The defendant argues that allowing at-will employees to bring a claim whenever they submit a rebuttal to their personnel record “would effectively convert an employer’s compliance with §52C into a just-cause rule because employers would then have to justify the discharge in court.”

The defendant points to a situation like the one present in 1997’s Upton v. JWP Businessland, in which the SJC held that an employee could not claim wrongful discharge when she refused to work additional hours “due to an irreconcilable conflict between her new work schedule and the obligations of parenting.”

Under the rule Meehan proposes, the plaintiff in Upton could have protected herself from discharge simply by registering her objection in the form of a rebuttal to her personnel file, the defendant suggests.

Such a rule would upset a “well-considered balance that underlies the doctrine of at-will employment,” which “fosters economic growth,” the Pioneer Institute argues in its amicus brief in support of the defendant.

But the plaintiff and the amici supporting him say the defendant and Pioneer Institute are vastly overstating the threat to at-will employment.

“If Meehan were to prevail, employers would remain free to terminate employees for an almost infinite number of unfair, arbitrary and inconsequential reasons, or for no reason at all,” the plaintiff’s brief reads.

Instead, the plaintiff and amici say dire consequences will result from upholding the Appeals Court’s decision.

If you chill the exercise of the rights guaranteed by §52C, it will have a cascading effect on workers’ ability to vindicate other, more substantive rights, such as freedom from discrimination in the workplace, they argue.

Bogin-Farber fears the Appeals Court majority in Meehan may have grappled with the central issue in the case as an “abstract concept,” when it is anything but.

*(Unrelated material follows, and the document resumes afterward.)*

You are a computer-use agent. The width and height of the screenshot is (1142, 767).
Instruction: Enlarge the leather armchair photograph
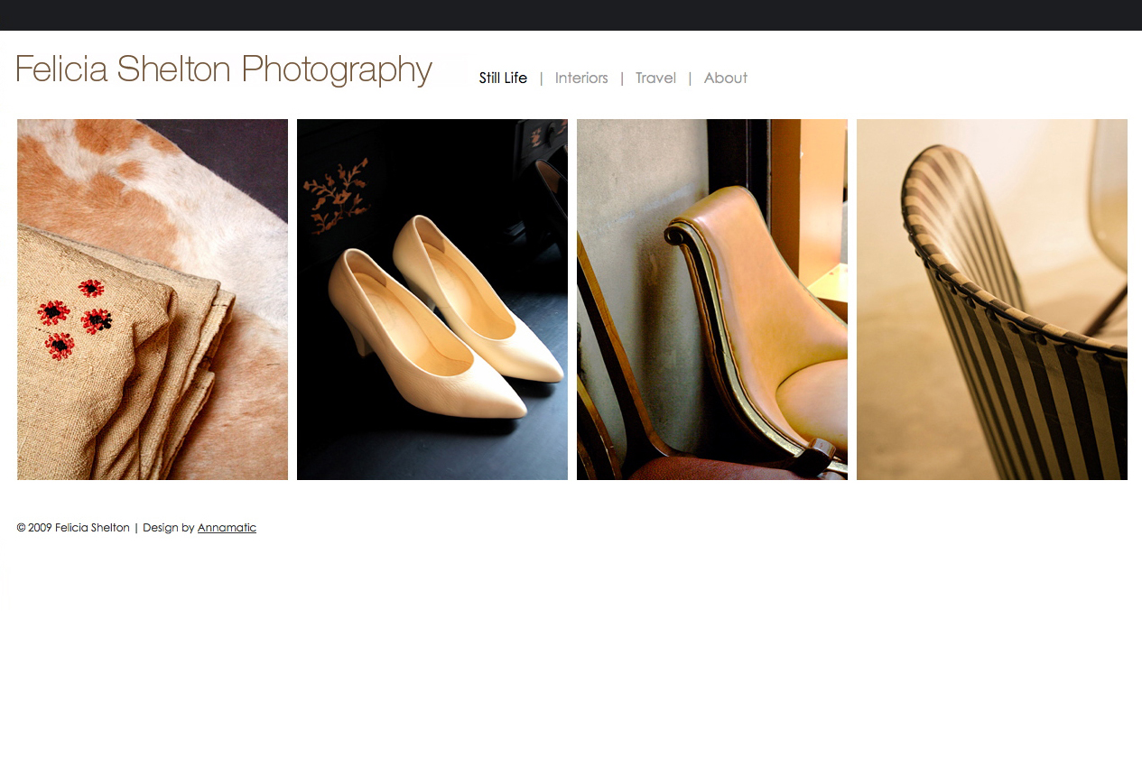[711, 299]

“This has very serious real-world implications” for “every single person who is employed in the commonwealth,” she said.

Only by using §52C to request his personnel file will an employee first gain access to relevant email sent by his manager, for example.

“An employee will be at a serious disadvantage in advancing their rights in a litigation or pre-litigation context if they cannot gain access to their records,” Bogin-Farber said.

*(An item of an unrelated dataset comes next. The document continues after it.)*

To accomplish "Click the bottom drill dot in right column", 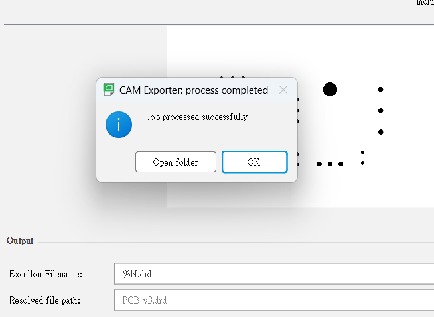I will point(381,132).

In her brief, Bogin-Farber noted that there are “myriad examples of how the [Personnel Records Act’s] rights help employees enforce their rights under other substantive statutes,” such as the 2019 Appeals Court case Charles v. Leo, in which a violation of the PRA supported a jury’s $10 million punitive damages award.

The jury found that the defendant excluded key documents from the plaintiff’s personnel file and then sought to conceal their conduct over a period of years.

“Thus, the extent to which the employer failed to comply with its obligations under the PRA, which also impaired the employee’s ability to exercise her rights under same, affected the outcome of the employee’s Chapter 151B claims,” Bogin-Farber wrote.

The attorney general’s brief notes that since it enacted the PRA in 1986, the Legislature has repeatedly strengthened its protections for employees, which speaks to the “important interests extending beyond the employer-employee relationship, including combatting employment discrimination,” that the PRA serves.

But the defendant counters that even though an employee might use a rebuttal as an initial step to internally allege discrimination, safety violations or governmental fraud, that does not justify “judicially adding” a wrongful discharge provision that the Legislature did not see fit to include in §52C.